In her concession speech, Cheney tried to shake GOP voters out of their Trump thrall:
Today, as we meet here, there are Republican candidates for governor who deny the outcome of the 2020 election, and who may refuse to certify future elections if they oppose the results. We have candidates for secretary of state who may refuse to report the actual results of the popular vote in future elections. And we have candidates for Congress, including here in Wyoming, who refuse to acknowledge that Joe Biden won the 2020 election and suggest that states decertify their results.

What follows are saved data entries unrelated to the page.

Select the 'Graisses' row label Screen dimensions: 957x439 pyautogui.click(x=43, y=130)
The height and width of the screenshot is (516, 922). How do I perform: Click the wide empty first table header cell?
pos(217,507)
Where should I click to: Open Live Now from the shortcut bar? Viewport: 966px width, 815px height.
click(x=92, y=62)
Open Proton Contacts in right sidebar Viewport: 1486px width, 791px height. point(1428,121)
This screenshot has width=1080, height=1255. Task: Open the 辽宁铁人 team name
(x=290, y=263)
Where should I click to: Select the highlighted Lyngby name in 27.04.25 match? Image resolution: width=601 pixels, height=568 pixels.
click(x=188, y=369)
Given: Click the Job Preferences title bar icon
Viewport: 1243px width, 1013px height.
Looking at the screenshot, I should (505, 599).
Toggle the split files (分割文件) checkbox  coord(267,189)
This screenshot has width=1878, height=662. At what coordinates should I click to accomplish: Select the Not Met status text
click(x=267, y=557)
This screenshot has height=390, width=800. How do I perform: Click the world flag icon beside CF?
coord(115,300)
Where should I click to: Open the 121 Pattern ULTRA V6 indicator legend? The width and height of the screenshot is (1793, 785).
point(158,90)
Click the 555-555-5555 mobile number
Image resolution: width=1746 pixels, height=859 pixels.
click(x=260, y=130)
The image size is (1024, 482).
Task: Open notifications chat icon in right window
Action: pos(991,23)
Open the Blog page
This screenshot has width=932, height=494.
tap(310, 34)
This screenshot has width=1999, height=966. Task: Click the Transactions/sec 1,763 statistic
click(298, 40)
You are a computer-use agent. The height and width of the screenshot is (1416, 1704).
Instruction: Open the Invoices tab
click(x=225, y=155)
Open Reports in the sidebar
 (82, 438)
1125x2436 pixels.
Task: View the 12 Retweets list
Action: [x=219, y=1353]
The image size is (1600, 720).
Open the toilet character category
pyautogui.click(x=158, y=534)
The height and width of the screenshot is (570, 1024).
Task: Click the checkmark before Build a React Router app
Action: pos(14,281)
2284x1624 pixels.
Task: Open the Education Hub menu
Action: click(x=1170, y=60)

“No American,” she continued, “should support election deniers for any position of genuine responsibility, where their refusal to follow the rule of law will corrupt our future.” She might as well have pointed to the voters and added: And by no one, I mean you.
The Atlantic
Trump is purging the Republican Party, ridding it of dissenters like Cheney and others who dare to defy him, shifting the coast-to-coast GOP landscape and the makeup of Congress.
If Republicans gain control of the House and Senate in the November elections, the new Congress is destined to be remade in Trump’s image. However, his influence may in fact cut two ways, winning back the House for Republicans but costing the party the Senate if his candidates fail to generate the broader appeal needed for statewide elections.
Those running for Congress include many Republican incumbents who voted against certifying Joe Biden’s election, amplifying Trump’s relentless false claims of a rigged election and fueling the Jan. 6 insurrection at the Capitol. And many of the new GOP candidates for Congress are also election deniers, according to a tally by Democrats.
The House is — should be — the people’s House,” said former Republican Rep. Carlos Curbelo of Florida. Instead, he said, “It’s controlled by Mr. Trump”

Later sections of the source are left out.